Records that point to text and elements
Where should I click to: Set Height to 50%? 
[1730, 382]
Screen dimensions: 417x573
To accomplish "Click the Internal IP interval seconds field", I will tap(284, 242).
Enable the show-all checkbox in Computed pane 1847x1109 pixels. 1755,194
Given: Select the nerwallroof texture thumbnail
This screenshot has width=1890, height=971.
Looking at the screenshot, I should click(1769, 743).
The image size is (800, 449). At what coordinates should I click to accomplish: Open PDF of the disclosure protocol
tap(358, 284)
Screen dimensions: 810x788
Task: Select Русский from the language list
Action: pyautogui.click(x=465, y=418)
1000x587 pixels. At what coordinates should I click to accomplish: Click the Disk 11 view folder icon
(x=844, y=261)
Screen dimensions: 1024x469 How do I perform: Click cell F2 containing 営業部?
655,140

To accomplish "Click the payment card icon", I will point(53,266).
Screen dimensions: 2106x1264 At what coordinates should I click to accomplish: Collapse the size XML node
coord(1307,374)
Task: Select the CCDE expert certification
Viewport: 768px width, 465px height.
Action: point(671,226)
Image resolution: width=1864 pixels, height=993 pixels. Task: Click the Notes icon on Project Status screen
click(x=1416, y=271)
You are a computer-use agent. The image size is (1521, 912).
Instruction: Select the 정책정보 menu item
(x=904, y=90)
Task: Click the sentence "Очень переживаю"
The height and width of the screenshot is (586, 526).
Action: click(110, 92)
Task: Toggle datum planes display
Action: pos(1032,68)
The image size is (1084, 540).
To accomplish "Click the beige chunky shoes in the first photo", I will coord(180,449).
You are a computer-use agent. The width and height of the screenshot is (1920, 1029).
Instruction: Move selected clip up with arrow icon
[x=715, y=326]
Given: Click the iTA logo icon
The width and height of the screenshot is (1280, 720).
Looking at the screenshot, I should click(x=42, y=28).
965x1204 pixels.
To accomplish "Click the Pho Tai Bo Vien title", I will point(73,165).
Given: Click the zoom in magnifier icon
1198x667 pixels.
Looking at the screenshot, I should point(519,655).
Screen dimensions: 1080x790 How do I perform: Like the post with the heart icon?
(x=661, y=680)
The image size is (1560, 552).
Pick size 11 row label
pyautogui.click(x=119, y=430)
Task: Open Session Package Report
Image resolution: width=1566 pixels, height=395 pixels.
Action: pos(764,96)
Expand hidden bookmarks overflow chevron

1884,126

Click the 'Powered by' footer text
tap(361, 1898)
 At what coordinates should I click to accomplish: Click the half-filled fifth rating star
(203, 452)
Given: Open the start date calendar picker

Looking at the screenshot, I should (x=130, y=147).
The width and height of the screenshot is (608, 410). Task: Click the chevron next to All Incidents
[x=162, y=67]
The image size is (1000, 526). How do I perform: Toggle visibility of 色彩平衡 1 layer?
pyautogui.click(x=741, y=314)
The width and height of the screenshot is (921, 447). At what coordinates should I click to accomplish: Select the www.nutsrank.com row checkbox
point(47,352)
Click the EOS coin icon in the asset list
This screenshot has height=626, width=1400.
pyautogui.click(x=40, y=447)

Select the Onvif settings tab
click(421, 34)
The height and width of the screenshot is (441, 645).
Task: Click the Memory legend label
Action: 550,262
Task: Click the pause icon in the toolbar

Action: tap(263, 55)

TASK TO COMPLETE » Retype every one of the records above word for word, with nothing changed.

EXERCISE ANSWER »
Where should I click to: Set Height to 50%? 
[1730, 382]
Screen dimensions: 417x573
To accomplish "Click the Internal IP interval seconds field", I will tap(284, 242).
Enable the show-all checkbox in Computed pane 1847x1109 pixels. 1755,194
Given: Select the nerwallroof texture thumbnail
This screenshot has width=1890, height=971.
Looking at the screenshot, I should click(1769, 743).
The image size is (800, 449). At what coordinates should I click to accomplish: Open PDF of the disclosure protocol
tap(358, 284)
Screen dimensions: 810x788
Task: Select Русский from the language list
Action: pyautogui.click(x=465, y=418)
1000x587 pixels. At what coordinates should I click to accomplish: Click the Disk 11 view folder icon
(x=844, y=261)
Screen dimensions: 1024x469 How do I perform: Click cell F2 containing 営業部?
655,140

To accomplish "Click the payment card icon", I will point(53,266).
Screen dimensions: 2106x1264 At what coordinates should I click to accomplish: Collapse the size XML node
coord(1307,374)
Task: Select the CCDE expert certification
Viewport: 768px width, 465px height.
Action: point(671,226)
Image resolution: width=1864 pixels, height=993 pixels. Task: Click the Notes icon on Project Status screen
click(x=1416, y=271)
You are a computer-use agent. The image size is (1521, 912).
Instruction: Select the 정책정보 menu item
(x=904, y=90)
Task: Click the sentence "Очень переживаю"
The height and width of the screenshot is (586, 526).
Action: click(110, 92)
Task: Toggle datum planes display
Action: pos(1032,68)
The image size is (1084, 540).
To accomplish "Click the beige chunky shoes in the first photo", I will coord(180,449).
You are a computer-use agent. The width and height of the screenshot is (1920, 1029).
Instruction: Move selected clip up with arrow icon
[x=715, y=326]
Given: Click the iTA logo icon
The width and height of the screenshot is (1280, 720).
Looking at the screenshot, I should click(x=42, y=28).
965x1204 pixels.
To accomplish "Click the Pho Tai Bo Vien title", I will point(73,165).
Given: Click the zoom in magnifier icon
1198x667 pixels.
Looking at the screenshot, I should point(519,655).
Screen dimensions: 1080x790 How do I perform: Like the post with the heart icon?
(x=661, y=680)
The image size is (1560, 552).
Pick size 11 row label
pyautogui.click(x=119, y=430)
Task: Open Session Package Report
Image resolution: width=1566 pixels, height=395 pixels.
Action: pos(764,96)
Expand hidden bookmarks overflow chevron

1884,126

Click the 'Powered by' footer text
tap(361, 1898)
 At what coordinates should I click to accomplish: Click the half-filled fifth rating star
(203, 452)
Given: Open the start date calendar picker

Looking at the screenshot, I should (x=130, y=147).
The width and height of the screenshot is (608, 410). Task: Click the chevron next to All Incidents
[x=162, y=67]
The image size is (1000, 526). How do I perform: Toggle visibility of 色彩平衡 1 layer?
pyautogui.click(x=741, y=314)
The width and height of the screenshot is (921, 447). At what coordinates should I click to accomplish: Select the www.nutsrank.com row checkbox
point(47,352)
Click the EOS coin icon in the asset list
This screenshot has height=626, width=1400.
pyautogui.click(x=40, y=447)

Select the Onvif settings tab
click(421, 34)
The height and width of the screenshot is (441, 645).
Task: Click the Memory legend label
Action: 550,262
Task: Click the pause icon in the toolbar

Action: tap(263, 55)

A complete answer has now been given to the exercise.